= Selected passage =
Your work is very much appreciated Jim. I've been attempting to learn/teach myself art spotting for years, ever since Jerry Bails educated me about the Cazeneuves and Pierce Rice, and pointed out a few spotting tricks to me. Who's Who, and this site as a reference (to double check my identifications against known samples), are invaluable to me. I'm confident enough to make "best guess" attempts with each scan I do, but it is indeed nerve-wracking at times simply because I don't want to accidently contribute to the glut of misinformation already out there. I always try to mark with a question mark when I'm at all uncertain about any I.D., and leave credits as “unknown” when I am really uncertain about something. I know that if I'm not careful I might lead others to bad identifications in the future.
It's always a pleasure to hear from more experienced spotters like yourself, and reassuring when I see you reach the same conclusions I have made, or would make. So it can't be said enough Jim, thank you VERY much for ALL of the contributions you have made to this site, and to fandom in general.
-Eric
You're very welcome, Eric.
I learned Pierce Rice from Pierce Rice, and it MAY have been me who taught Jerry. I no longer keep track of such things, if I ever did. Did you know that Rice roomed with Bernie Krigstein for a few months in the early '50s and that there is a one page Harvey Romance story on which they collaborated? I have a wealth of correspondence from him as well as photocopies of his pencils on some Harvey horror stories. Haven't look at that stuff in years.
I'll always remember Pierce as the man who gave me his duplicate copy of Maxfield Parrish's
Knave of Hearts. Anyone who doesn't know that that is should look it up!

= Information provided =
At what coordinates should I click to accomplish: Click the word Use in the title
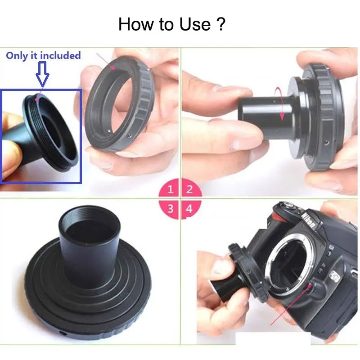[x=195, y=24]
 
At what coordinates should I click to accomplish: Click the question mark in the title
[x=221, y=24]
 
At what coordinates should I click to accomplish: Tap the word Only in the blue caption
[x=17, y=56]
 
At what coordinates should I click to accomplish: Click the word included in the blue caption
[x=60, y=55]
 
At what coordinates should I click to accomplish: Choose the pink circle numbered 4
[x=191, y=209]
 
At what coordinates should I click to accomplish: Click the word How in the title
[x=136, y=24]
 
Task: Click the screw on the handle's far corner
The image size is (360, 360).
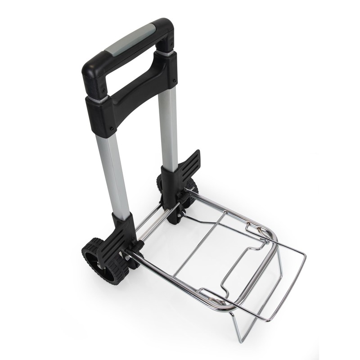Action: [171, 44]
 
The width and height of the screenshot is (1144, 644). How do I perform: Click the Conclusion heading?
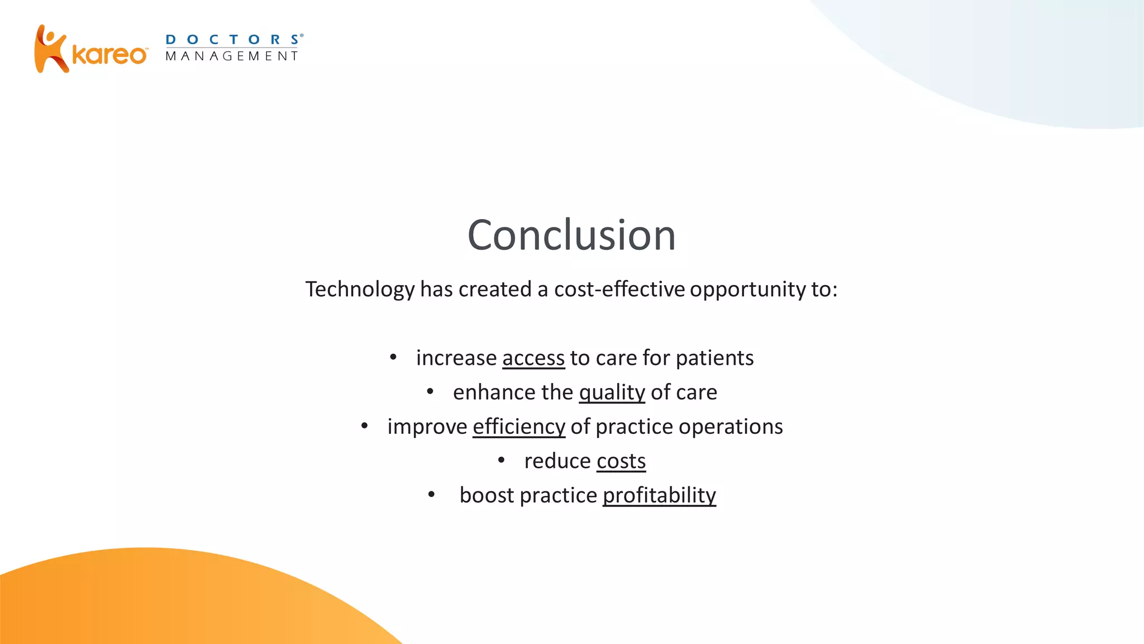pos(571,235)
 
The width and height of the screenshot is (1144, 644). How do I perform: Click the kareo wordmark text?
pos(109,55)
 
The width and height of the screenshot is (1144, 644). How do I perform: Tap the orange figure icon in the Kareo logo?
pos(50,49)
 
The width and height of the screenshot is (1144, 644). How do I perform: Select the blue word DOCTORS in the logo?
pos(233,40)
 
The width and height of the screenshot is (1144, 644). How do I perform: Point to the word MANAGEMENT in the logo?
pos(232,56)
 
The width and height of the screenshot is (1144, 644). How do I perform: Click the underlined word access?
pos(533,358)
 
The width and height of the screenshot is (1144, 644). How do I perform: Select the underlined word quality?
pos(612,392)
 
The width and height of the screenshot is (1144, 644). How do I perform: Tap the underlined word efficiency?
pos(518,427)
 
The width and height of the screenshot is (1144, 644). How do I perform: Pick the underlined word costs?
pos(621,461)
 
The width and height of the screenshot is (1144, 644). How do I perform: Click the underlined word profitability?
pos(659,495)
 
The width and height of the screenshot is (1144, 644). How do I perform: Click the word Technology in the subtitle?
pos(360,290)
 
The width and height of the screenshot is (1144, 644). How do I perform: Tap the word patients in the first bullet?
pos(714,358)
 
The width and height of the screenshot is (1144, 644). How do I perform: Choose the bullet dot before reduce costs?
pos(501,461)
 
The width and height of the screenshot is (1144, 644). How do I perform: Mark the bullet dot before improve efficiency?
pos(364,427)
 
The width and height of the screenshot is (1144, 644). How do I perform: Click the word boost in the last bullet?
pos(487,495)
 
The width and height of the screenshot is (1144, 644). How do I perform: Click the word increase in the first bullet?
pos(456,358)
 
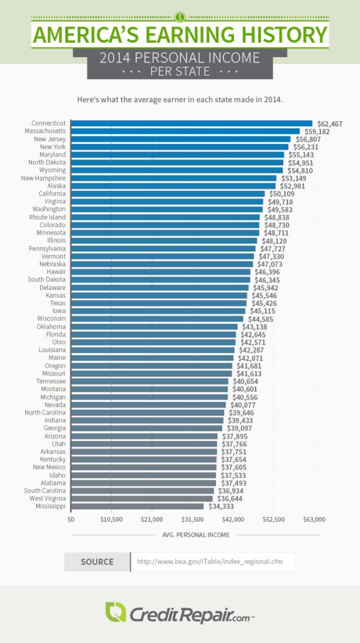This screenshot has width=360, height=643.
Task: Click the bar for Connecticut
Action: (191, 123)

= Aim of the exercise =
In the exchange about comic art spotting, who did Pierce Rice room with for a few months in the early '50s? Rely only on the text for this, not on the entries.

= Result for this task =
Bernie Krigstein.